Силы поля направляют доминирующих к стратегиям, нацеленным на удвоение их господства. Имеющийся у них символический капитал, связанный с их первенством и «выслугой лет», позволяет с успехом применять стратегии, ориентированные на запугивание конкурентов, как если бы они вывешивали знак, запрещающий атаковать их (к примеру, организуя «утечки» о будущем снижении цены или об открытии нового завода). Эти стратегии могут быть чистым блефом, но символический капитал делает их достоверными, а значит — эффективными. Может статься так, что уверенные в своей силе и способности удерживать длительную осаду, когда время играет на них, они воздерживаются от немедленного ответного удара и вынуждают противников втянуться в дорогостоящую атаку, осуждённую на провал. В общем виде, предприятия-гегемоны способны навязать свой темп трансформаций в различных областях, производстве, маркетинге, исследованиях и прочем, а дифференциальное использование времени есть один из главных способов реализации их власти. Предприятия второго ранга в поле могут либо атаковать доминирующее предприятие (или других конкурентов), либо избегать конфликта. Соперники могут вступать во фронтальное противоборство, пытаясь, например, снижать затраты и цены, в частности, в пользу технологической инновации, а могут атаковать «сбоку», пытаясь заполнить пробелы в действиях доминирующего предприятия, и занять ниши благодаря специализации своей продукции или же обращая стратегии доминирующих против них самих. По всей видимости, относительная позиция в структуре распределения капитала, а тем самым — в поле, играет очень важную роль: тогда как очень крупные компании реализуют большие прибыли благодаря крупномасштабному производству, мелкие могут получить высокие прибыли, специализируясь на узких сегментах рынка, а средние предприятия часто имеют слабую прибыль вследствие того, что они слишком большие для узкоспециализированной продукции и слишком маленькие для широкомасштабной экономики.
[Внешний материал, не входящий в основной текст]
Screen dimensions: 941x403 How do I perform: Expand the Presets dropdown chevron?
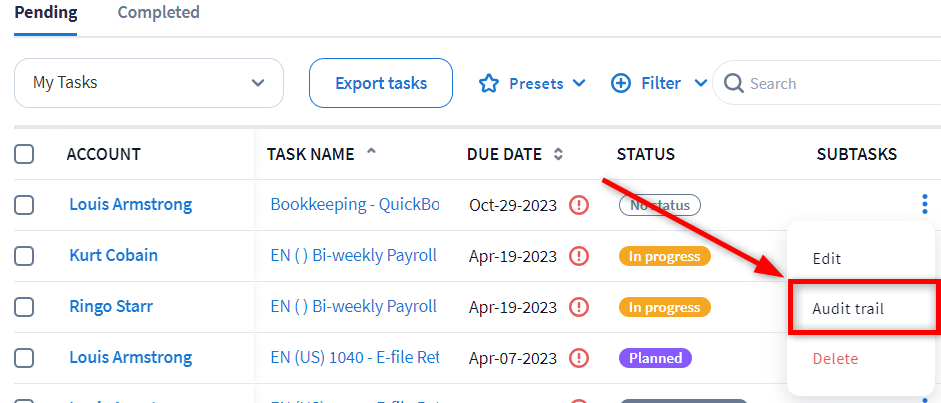click(x=579, y=84)

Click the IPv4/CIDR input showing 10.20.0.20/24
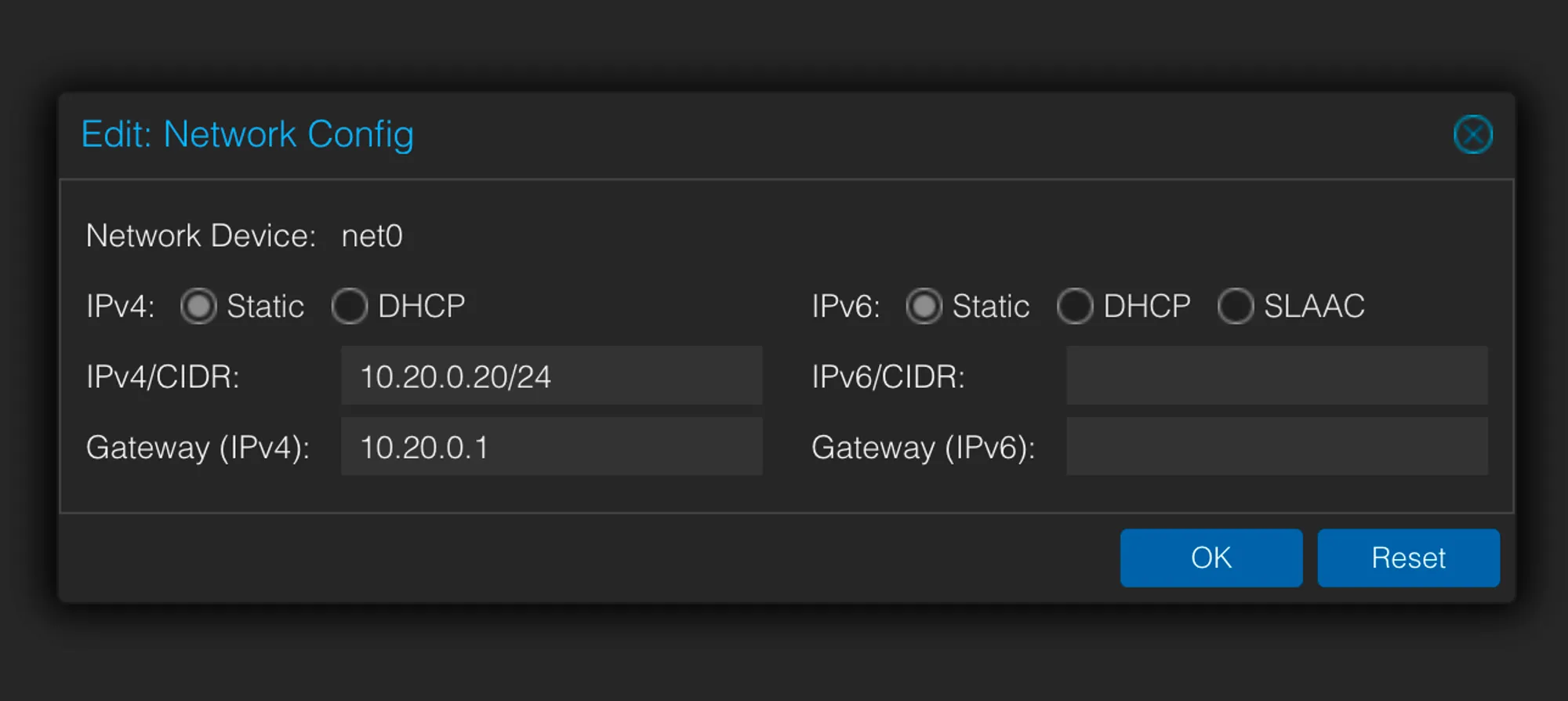(551, 376)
Принимая во внимание, что силы поля стремятся усилить доминирующие позиции, можно спросить себя, как возможны настоящие преобразования соотношения сил внутри поля? Действительно, технологический капитал играет детерминирующую роль. Можно обнаружить множество примеров, когда доминирующие предприятия были вытеснены вследствие технологического изменения, дающего преимущество более мелким конкурентам благодаря снижению затрат. Но на деле технологический капитал эффективен лишь в сочетании с другими видами капитала. Именно этим объясняется, что победившие предприятия редко являются мелкими, только что созданными, и если они не произошли от слияния уже упрочившихся предприятий, то, скорее всего, представляют другие нации или другие субполя. В действительности, революции чаще всего выпадают на долю крупных предприятий, которые могут через диверсификацию своей продукции получить выигрыш от своей технологической компетенции и выйти на рынок с конкурентоспособным предложением в новом субполе или поле. Изменения внутри поля часто связаны с изменениями отношений с внешним окружением поля. Как только границы преодолены, тут же появляется новое определение границ между полями. Некоторые поля могут быть разбиты на более узкие сектора. Так, самолётостроение разделилось на производителей боевых самолётов (истребителей, бомбардировщиков) и пассажирских самолётов.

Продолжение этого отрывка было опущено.